16Mais si l’on compare globalement la présence de mégalithes, quels qu’ils soient, à la topographie d’ensemble, on constate une frappante répartition autour des hauteurs du massif de Brocéliande vers 100‑150 m d’altitude. Il ne doit pas s’agir d’une coïncidence car les destructions éventuelles n’ont pas dû jouer à ce point entre la forêt et la lande. D’autre part, les conditions d’observation différentes en forêt ne suffisent pas à expliquer cette répartition spéciale.
17Autour de Monteneuf, les édifices mégalithiques couvrent indifféremment toutes les hauteurs de la crête topographique. Vers Ploërmel, les constructions d’apparence moins nombreuses, semblent se répartir aux flancs des collines.
18D’une manière générale, les monuments sont situés entre 60 et 200 m d’altitude, et 75 % d’entre eux entre 90 et 140 m alors que l’aire géographique qui correspond à cette dernière fourchette ne représente que 25 % de la surface couverte. Les conservations différentielles des mégalithes n’expliquent probablement pas à elles seules cette disproportion.
19La topographie et la géologie sont bien sûr intimement liées, mais on peut renouveler la comparaison avec les contours géologiques. On est encore surpris de voir que, autant en Brocéliande que dans le synclinal de Réminiac, aucun monument n’est implanté sur le grès armoricain qui affleure pourtant largement. 80 % des constructions sont situées précisément sur les affleurements de Schistes pourprés qui ne couvrent que 15 % de l’aire géographique étudiée (résultats plus saisissants encore que ceux donnés pour la topographie). Les quelques monuments où le poudingue de Gourin est utilisé gisent sur les bancs de poudingue même, comme à La Ville Bouquet, ou sur le schiste rouge comme au Jardin aux Moines.

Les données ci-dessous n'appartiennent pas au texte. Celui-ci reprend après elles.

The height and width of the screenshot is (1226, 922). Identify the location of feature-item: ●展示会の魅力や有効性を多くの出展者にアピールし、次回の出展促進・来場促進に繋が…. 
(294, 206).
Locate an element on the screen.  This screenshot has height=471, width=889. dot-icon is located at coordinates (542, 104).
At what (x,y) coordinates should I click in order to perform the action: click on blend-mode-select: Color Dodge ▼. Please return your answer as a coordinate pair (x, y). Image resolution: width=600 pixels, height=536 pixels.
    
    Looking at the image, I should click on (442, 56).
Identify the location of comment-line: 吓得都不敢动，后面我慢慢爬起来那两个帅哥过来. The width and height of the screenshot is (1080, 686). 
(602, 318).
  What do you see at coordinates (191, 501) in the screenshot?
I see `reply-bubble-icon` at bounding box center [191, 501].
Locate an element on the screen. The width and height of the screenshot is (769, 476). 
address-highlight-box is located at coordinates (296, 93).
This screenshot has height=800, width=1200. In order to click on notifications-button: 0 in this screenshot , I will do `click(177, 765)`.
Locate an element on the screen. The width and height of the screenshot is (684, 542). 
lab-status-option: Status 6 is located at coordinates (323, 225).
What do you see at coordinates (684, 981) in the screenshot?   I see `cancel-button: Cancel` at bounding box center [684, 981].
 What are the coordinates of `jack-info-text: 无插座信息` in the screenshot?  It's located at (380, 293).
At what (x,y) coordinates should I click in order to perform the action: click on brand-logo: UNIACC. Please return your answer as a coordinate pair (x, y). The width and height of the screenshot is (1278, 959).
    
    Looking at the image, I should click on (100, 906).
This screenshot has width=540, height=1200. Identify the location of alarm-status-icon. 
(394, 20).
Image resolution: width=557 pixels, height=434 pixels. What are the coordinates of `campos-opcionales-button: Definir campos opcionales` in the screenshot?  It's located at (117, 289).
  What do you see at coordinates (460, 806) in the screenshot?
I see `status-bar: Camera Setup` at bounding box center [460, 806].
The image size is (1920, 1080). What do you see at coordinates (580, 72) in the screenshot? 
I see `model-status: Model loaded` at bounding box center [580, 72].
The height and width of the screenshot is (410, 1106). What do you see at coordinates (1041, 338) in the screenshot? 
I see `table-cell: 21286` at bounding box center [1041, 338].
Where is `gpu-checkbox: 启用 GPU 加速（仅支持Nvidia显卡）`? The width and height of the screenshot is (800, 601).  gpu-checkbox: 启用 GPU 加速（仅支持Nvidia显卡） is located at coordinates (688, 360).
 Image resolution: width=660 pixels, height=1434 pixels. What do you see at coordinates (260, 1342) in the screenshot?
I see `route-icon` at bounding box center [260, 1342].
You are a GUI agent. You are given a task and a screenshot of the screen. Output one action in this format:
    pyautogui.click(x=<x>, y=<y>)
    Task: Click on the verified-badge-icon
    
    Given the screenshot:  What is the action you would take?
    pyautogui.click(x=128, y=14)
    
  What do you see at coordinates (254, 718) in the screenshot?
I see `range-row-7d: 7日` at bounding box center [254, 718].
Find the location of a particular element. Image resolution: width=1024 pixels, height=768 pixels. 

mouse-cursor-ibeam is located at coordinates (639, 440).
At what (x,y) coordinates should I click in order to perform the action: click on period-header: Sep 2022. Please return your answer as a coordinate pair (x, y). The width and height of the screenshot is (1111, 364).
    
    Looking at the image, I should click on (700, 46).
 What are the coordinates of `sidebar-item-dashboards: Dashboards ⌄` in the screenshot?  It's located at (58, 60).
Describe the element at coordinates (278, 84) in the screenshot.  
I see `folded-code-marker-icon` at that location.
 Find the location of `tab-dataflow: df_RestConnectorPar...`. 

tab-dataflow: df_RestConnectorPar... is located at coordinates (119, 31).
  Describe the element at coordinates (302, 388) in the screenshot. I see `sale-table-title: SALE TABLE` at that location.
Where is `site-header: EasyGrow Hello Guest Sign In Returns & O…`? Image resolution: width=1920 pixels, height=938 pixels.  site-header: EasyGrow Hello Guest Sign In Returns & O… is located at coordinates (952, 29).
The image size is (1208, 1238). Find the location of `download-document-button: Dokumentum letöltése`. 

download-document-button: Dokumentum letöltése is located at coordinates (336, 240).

20Rien ne prouve que les dalles pourprées aient été transportées en amont des affleurements comme c’est le cas parfois pour le poudingue de Gourin dont le transport est attesté sur un kilomètre au Jardin aux Moines. Le transport maximal attesté pour le schiste rouge ne dépasse pas 500 m.
21La répartition des mégalithes dans la région ne tient donc pas du hasard. Dépend‑elle de la topographie ou de la géologie ? Il ressort des pourcentages annoncés que c’est la géologie qui a déterminé le plus l’implantation. La disposition topographique n’en est‑elle qu’un corollaire ou a‑t‑elle aussi été souhaitée ? Cette deuxième hypothèse semble très probable si l’on tient compte du fait que la plupart des mégalithes en Schistes rouges se situent dans les zones les moins élevées des affleurements schisteux, soit dans des situations proches des plaines qu’elles dominent généralement.
22Les constructeurs mégalithiques, tant ceux du Néolithique que ceux de l’âge du Bronze, avaient également leurs traditions dans le choix des sites, traditions d’autant plus constantes en Brocéliande que le matériau de prédilection se trouvait en des zones idéales, élevées, dominantes mais cependant proches des plaines fertiles.